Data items
- - - - -

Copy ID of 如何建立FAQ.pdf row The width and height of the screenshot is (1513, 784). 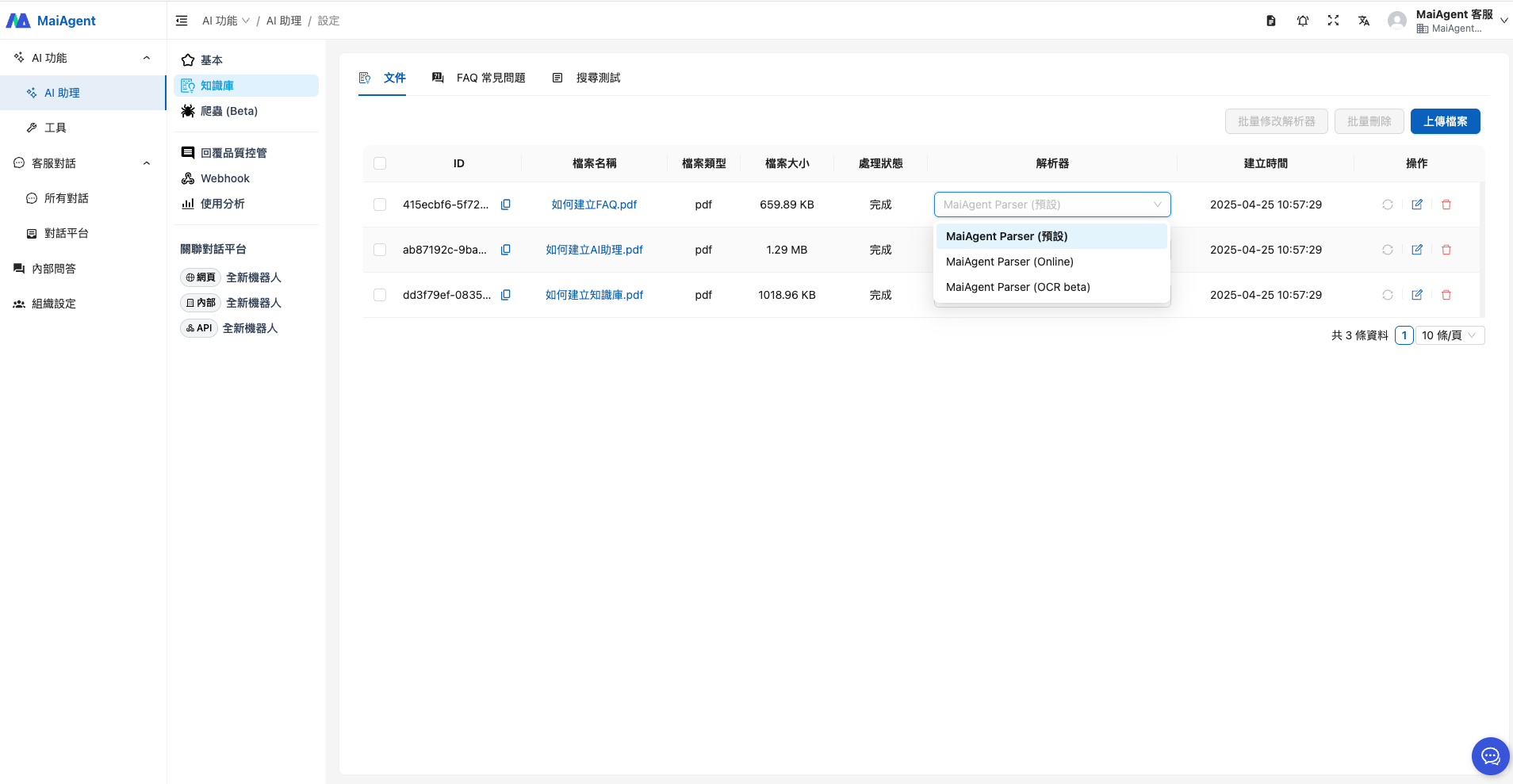[506, 205]
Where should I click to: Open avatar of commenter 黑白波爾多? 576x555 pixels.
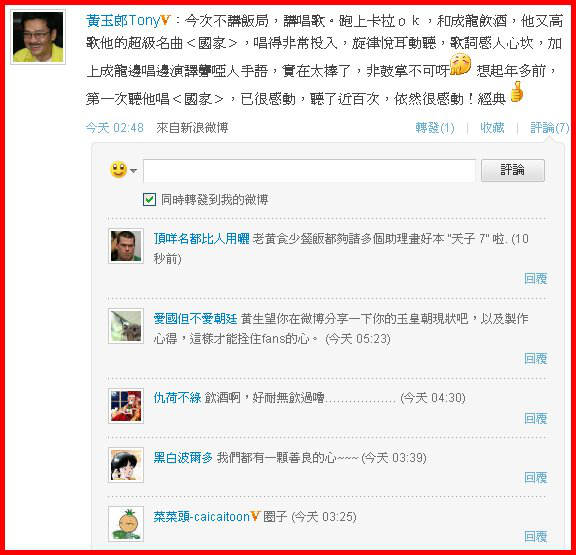[126, 465]
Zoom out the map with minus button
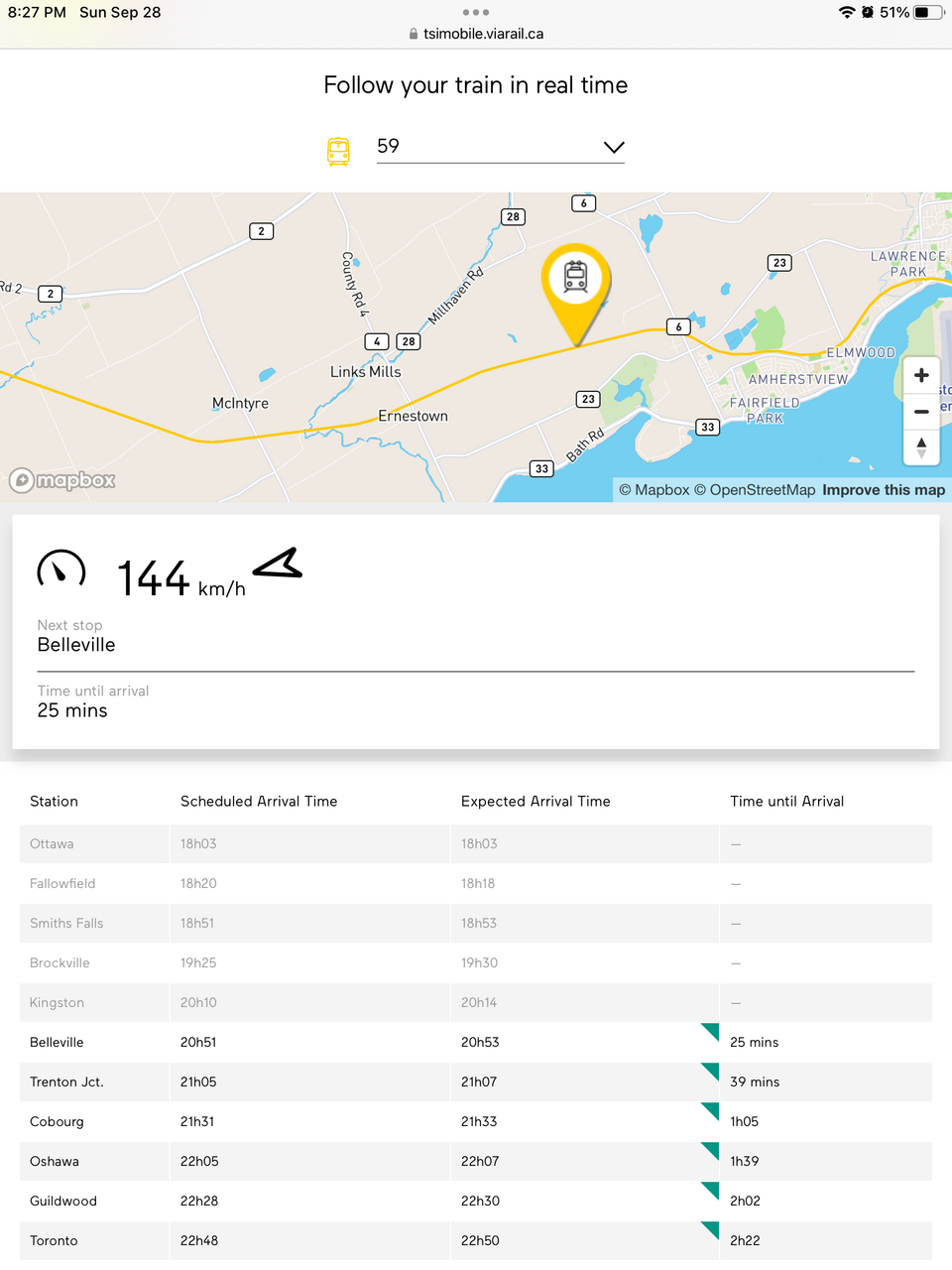952x1270 pixels. tap(921, 411)

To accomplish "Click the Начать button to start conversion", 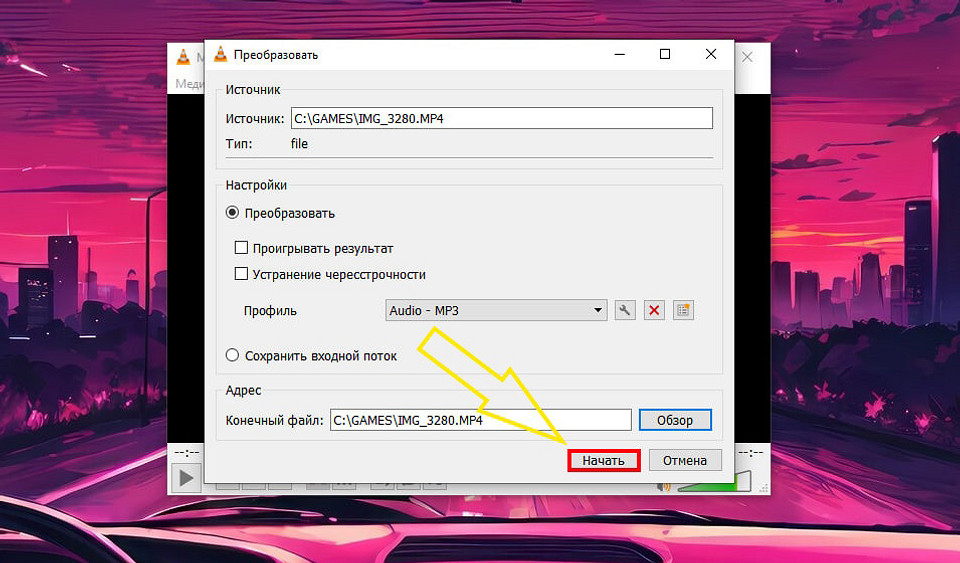I will click(x=603, y=461).
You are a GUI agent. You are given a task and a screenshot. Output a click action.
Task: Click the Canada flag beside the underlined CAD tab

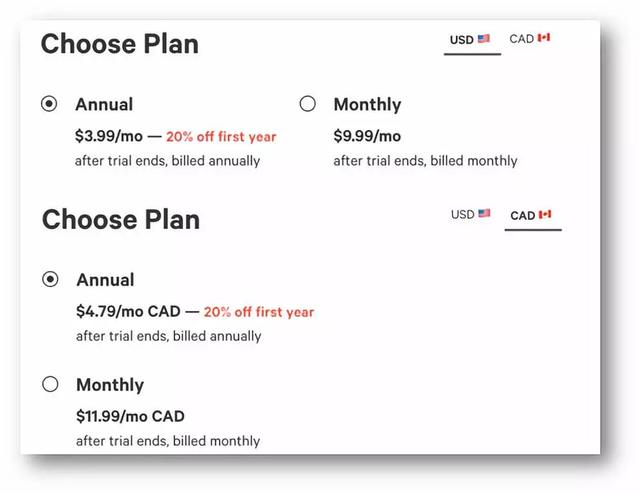(x=545, y=215)
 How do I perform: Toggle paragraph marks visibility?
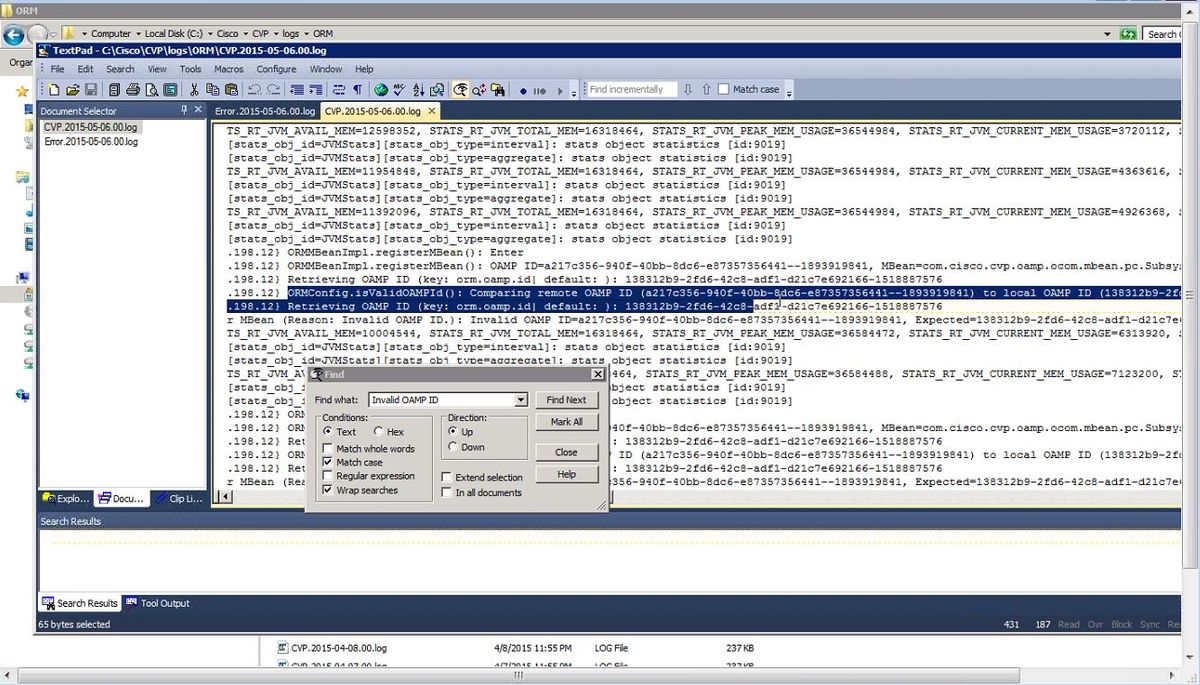pos(358,90)
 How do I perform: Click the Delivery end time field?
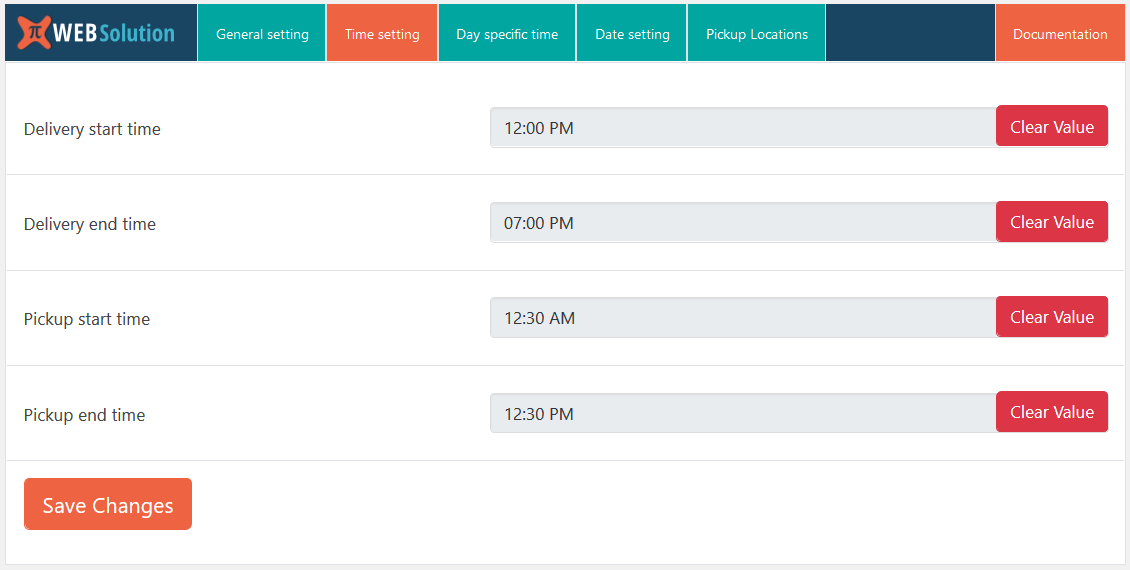(x=742, y=223)
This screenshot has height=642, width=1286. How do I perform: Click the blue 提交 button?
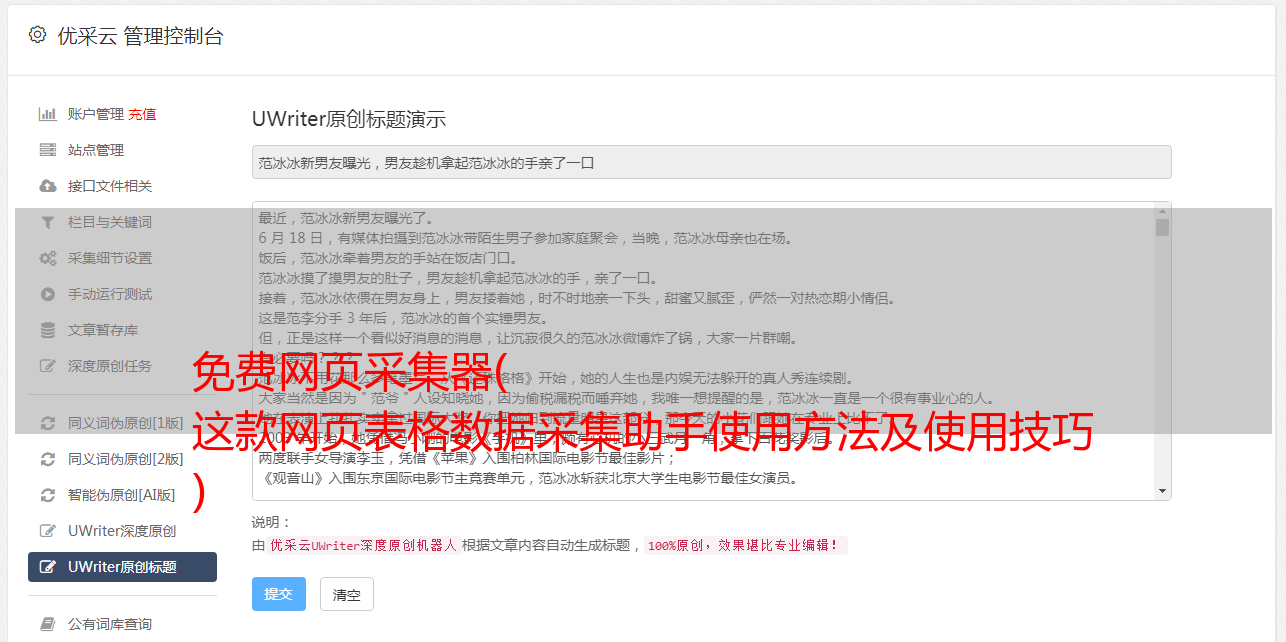click(278, 594)
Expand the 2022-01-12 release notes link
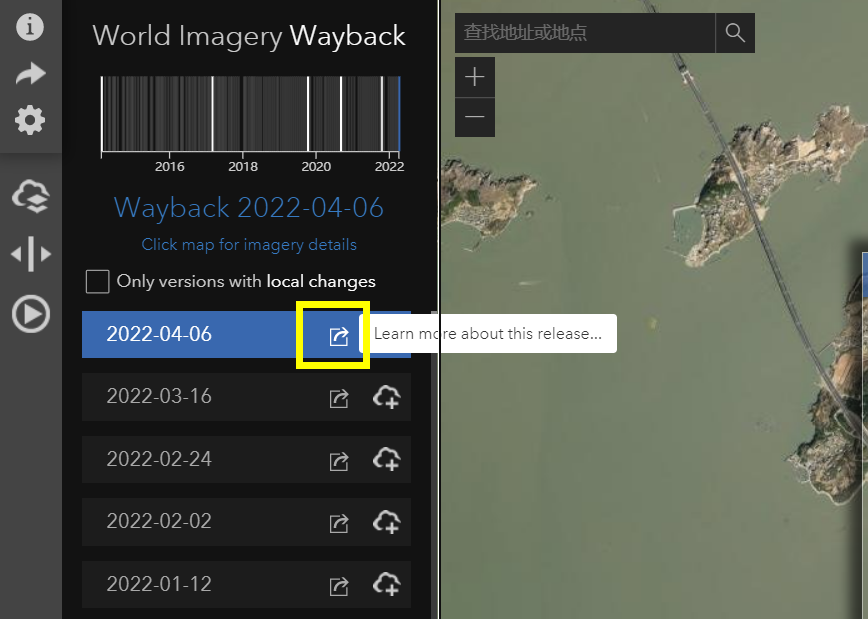 (339, 585)
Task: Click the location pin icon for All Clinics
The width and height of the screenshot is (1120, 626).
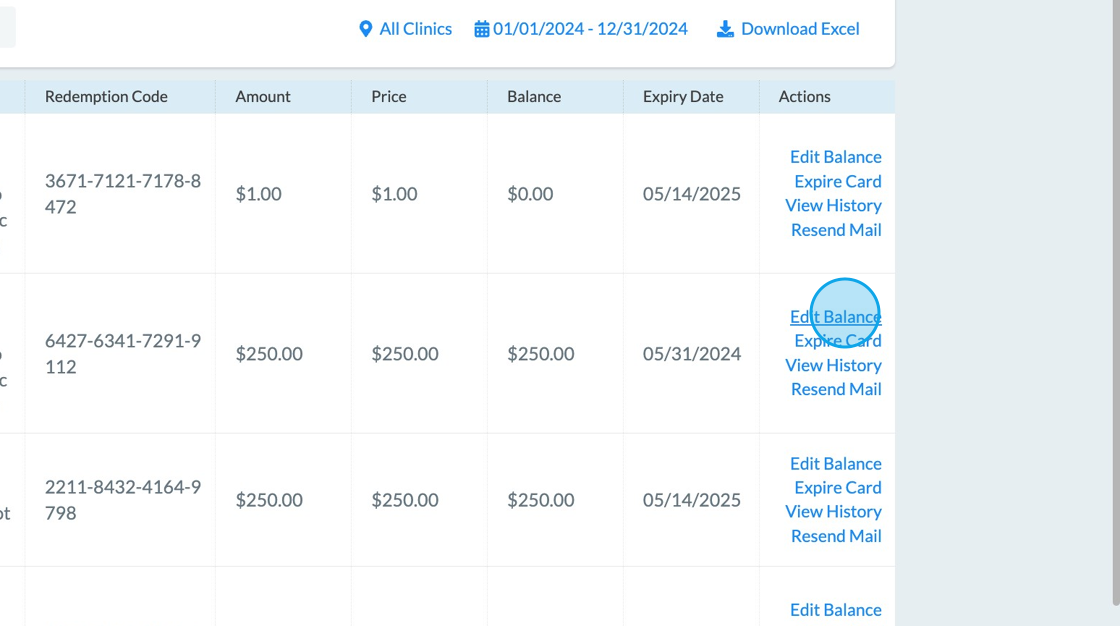Action: [x=366, y=29]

- - - - -

- **Task brief**
The final stretch of the data, from the line with "How do I perform: Toggle" through its last line, is to be retyped exactly; pictures are not part of the copy.

- **Problem solution**
 How do I perform: Toggle paragraph marks visibility?
pos(358,90)
 How do I perform: Click the Delivery end time field?
(x=742, y=223)
This screenshot has height=642, width=1286. How do I perform: Click the blue 提交 button?
click(278, 594)
Expand the 2022-01-12 release notes link
 (339, 585)
Task: Click the location pin icon for All Clinics
The width and height of the screenshot is (1120, 626).
Action: [x=366, y=29]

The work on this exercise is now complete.